14/02/14
La terza volta di Dario Franceschini tra i probabili ministri della squadra-Renzi. Quotati Interni e Cultura
Dario Franceschini e Graziano Delrio sono i due ministri democratici che più hanno lavorato in queste settimane e negli ultimi giorni per rendere possibile e non troppo traumatico per il Pd il cambio di governo.

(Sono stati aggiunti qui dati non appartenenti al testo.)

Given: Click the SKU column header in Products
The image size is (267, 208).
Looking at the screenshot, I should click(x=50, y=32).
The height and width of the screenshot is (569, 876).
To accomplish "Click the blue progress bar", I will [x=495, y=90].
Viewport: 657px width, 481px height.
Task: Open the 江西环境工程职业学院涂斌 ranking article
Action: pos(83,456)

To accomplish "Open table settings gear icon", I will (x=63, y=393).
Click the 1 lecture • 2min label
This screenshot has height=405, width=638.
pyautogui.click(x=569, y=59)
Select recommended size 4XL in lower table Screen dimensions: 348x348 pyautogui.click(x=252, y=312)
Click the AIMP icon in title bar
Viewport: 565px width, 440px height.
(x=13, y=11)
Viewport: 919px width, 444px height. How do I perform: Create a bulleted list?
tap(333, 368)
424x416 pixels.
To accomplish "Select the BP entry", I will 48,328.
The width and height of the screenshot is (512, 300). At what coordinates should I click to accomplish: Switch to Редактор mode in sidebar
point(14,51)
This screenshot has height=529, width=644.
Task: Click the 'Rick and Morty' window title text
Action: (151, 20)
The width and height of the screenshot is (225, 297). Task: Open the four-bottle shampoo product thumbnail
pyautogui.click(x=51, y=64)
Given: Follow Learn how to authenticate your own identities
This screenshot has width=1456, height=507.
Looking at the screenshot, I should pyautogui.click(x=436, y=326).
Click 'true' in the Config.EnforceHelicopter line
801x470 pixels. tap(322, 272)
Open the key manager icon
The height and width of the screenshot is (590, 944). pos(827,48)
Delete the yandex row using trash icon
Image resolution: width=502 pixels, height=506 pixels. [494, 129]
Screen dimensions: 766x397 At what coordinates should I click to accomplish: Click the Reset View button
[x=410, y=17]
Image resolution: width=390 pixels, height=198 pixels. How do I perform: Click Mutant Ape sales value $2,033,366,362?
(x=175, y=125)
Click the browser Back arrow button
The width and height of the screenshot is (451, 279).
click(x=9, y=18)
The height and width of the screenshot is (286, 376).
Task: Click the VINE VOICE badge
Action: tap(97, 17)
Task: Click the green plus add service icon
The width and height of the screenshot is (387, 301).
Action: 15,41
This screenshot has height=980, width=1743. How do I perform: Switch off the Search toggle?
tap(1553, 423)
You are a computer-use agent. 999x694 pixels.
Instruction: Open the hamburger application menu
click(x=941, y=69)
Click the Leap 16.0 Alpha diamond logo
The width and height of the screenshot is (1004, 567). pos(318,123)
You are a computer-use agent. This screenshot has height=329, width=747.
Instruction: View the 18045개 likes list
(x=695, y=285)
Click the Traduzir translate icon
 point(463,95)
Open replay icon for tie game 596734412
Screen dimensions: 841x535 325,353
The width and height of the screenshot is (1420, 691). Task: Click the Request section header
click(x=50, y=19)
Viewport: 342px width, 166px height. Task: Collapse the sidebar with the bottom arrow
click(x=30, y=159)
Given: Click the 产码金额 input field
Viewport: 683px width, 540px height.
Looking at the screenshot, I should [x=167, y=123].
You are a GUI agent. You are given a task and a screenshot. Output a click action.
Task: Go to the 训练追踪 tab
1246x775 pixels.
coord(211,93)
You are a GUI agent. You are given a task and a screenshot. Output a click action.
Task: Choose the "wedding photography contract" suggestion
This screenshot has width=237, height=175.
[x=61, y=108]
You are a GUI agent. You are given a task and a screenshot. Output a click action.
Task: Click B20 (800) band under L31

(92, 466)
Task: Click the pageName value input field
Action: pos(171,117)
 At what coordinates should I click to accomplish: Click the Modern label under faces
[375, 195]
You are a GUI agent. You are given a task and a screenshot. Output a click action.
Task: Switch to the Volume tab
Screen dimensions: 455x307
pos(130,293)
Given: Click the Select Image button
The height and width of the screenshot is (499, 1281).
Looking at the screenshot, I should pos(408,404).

Anche per questo importante contributo alla soluzione del dilemma Letta-Renzi oltre che per essersi schierati con il sindaco di Firenze alle primarie entrambi dovrebbero trovare posto nella nuova squadra che formerà Matteo Renzi, quando riceverà l’incarico dal presidente della Repubblica Napolitano. Per Franceschini, oggi ministro per i Rapporti con il Parlamento, si parla di un incarico di maggiore peso politico: si vocifera addirittura del ministero dell’Interno che attualmente è detenuto di Angelino Alfano, leader del Nuovo Centrodestra. Nel toto-ministri che aveva preceduto il governo Letta, Franceschini era stato incasellato alla Cultura (un posto che gli piacerebbe) o ai Rapporti per il Parlamento, incarico che poi gli è stato assegnato anche per l’esperienza maturata come capogruppo del Pd alla Camera durante la passata legislatura. Anche ora il ministero della Cultura e del Turismo potrebbe essere alla sua portata: con Renzi premier muterebbero gli equilibri politici nel Partito democratico e l’attuale ministro Massimo Bray, che era in quota bersaniana, potrebbe farne le spese, sebbene sul suo operato nessuno abbia mosso riserve. La prima volta di Franceschini in un governo è stata nel lontano 1999, quando entrò nel secondo governo D’Alema con l’incarico di sottosegretario alla presidenza del consiglio; la seconda è stata appunto con Letta un anno fa. Il tris appare ora molto probabile con il governo Renzi.